Senate Bill 32 by Sen. Fred Mills, R-Parks, proposed changing from 50 percent to 25 percent the weight of the Value-added Assessment Model that is used among factors in evaluating about 30 percent of Louisiana teachers. The legislation would have put greater weight on other evaluation factors, including principals’ classroom observations.
Teachers affected by value-added assessments include English and math teachers in grades third through eighth and teachers in the six “end-of-course” subjects in high school.
Several representatives from St. Martin Parish schools — including superintendent and Board of Elementary and Secondary Education member Lottie Beebe — argued in favor of the bill, but were countered by committee members, some of whom were involved in creating the conditions for the new evaluation methods.
Anthony Polotzola, who heads human resources efforts for the St.
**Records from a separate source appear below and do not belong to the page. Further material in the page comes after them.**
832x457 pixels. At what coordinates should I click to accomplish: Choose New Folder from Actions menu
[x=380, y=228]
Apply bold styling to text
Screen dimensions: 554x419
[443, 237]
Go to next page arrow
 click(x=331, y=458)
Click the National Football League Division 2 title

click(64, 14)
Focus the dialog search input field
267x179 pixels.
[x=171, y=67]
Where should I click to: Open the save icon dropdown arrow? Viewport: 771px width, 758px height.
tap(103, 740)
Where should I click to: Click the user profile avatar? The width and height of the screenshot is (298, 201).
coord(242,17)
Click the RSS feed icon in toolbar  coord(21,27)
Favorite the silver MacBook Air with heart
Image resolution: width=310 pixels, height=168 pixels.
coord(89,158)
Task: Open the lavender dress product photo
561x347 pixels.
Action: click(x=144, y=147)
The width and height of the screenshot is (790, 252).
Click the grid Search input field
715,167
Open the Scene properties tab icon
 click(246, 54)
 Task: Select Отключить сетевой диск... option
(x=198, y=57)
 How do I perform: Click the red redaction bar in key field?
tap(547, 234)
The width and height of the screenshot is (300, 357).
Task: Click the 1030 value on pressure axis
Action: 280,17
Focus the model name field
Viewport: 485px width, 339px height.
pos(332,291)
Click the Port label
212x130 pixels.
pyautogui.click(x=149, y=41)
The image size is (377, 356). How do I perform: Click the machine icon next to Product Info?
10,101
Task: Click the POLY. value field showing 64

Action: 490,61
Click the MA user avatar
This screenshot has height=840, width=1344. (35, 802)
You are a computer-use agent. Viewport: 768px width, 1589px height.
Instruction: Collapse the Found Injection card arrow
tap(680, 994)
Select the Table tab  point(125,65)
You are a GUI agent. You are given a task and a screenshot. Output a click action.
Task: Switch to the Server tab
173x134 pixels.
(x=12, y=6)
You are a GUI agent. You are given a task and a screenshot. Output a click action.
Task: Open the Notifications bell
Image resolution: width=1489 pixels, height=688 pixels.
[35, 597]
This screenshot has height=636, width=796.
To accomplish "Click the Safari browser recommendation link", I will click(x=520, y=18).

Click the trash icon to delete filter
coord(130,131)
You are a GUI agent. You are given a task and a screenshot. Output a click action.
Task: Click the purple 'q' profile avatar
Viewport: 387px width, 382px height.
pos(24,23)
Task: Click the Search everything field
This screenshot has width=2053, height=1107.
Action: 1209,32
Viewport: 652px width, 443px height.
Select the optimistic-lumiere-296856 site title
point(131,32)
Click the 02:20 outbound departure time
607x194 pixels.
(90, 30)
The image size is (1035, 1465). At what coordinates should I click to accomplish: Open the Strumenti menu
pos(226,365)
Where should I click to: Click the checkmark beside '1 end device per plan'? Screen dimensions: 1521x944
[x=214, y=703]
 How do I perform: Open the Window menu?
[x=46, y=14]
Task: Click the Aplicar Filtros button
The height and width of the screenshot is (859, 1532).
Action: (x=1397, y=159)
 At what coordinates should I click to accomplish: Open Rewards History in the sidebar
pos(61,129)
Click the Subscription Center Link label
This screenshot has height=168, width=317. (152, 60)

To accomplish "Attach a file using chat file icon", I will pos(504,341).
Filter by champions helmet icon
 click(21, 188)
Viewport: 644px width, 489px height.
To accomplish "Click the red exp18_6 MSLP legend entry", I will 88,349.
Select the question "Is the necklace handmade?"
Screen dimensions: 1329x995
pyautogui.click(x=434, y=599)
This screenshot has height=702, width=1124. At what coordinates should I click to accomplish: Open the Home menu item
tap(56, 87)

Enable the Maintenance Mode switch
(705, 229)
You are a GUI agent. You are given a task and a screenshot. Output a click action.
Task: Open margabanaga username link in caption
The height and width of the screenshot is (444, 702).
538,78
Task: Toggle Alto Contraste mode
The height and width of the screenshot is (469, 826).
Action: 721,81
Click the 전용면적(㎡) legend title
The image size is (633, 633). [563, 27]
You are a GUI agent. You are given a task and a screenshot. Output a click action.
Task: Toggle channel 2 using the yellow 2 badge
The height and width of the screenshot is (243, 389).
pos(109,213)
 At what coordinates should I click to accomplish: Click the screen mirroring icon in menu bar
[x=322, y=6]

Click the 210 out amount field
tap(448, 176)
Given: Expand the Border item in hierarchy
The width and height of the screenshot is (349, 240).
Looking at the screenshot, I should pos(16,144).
Martin system, said college students are shying away from teaching careers in general and teaching jobs in specific that involve VAM standards.
VAM assessments measure teacher success by how much progress their students make, based on computer models, those educators said. But in some cases, as many as 75 percent of the students in a class may rate mastery of their subject, but the teachers may be rated “ineffective” if students don’t meet the full progress projected by the computer model.
St. Martin Parish administrator Allen Blanchard said the formula is “incredibly difficult to understand,” so much so that the system has lost many teachers.
“We have a high (teacher) attrition rate in this state,” Beebe said. “There are fairer, more reliable ways to evaluate teachers.”
Value-added assessments have been put on hold until 2017, witnesses said, but Beebe said teachers are already leaving the system. Other teachers are shying away from teaching positions that involved VAM assessments, opting instead to teach subjects in which student learning targets are used as part of the evaluation process. Those are considered more manageable, the witnesses said.
Sen. Eric LaFleur, D-Ville Platte, said the legislation might be premature because evaluation methods more recently put into effect by BESE have not had an opportunity to be used.
State Superintendent John White said changes effected through a legislative panel and BESE had given principals more leeway in evaluating teachers, enough to move them up if they believed the evaluation had been unfair.
“You’ve got to give the process you set in motion last year time to work,” he said. “We came to a good place. Let the system work.”
Mills said the bill had been developed by educators “in the trenches” — teachers and principals, superintendents and HR directors. He said the message was clear that professional educators believed 25 percent was the right weight for VAM evaluations.
His colleagues disagreed, and deferred the bill.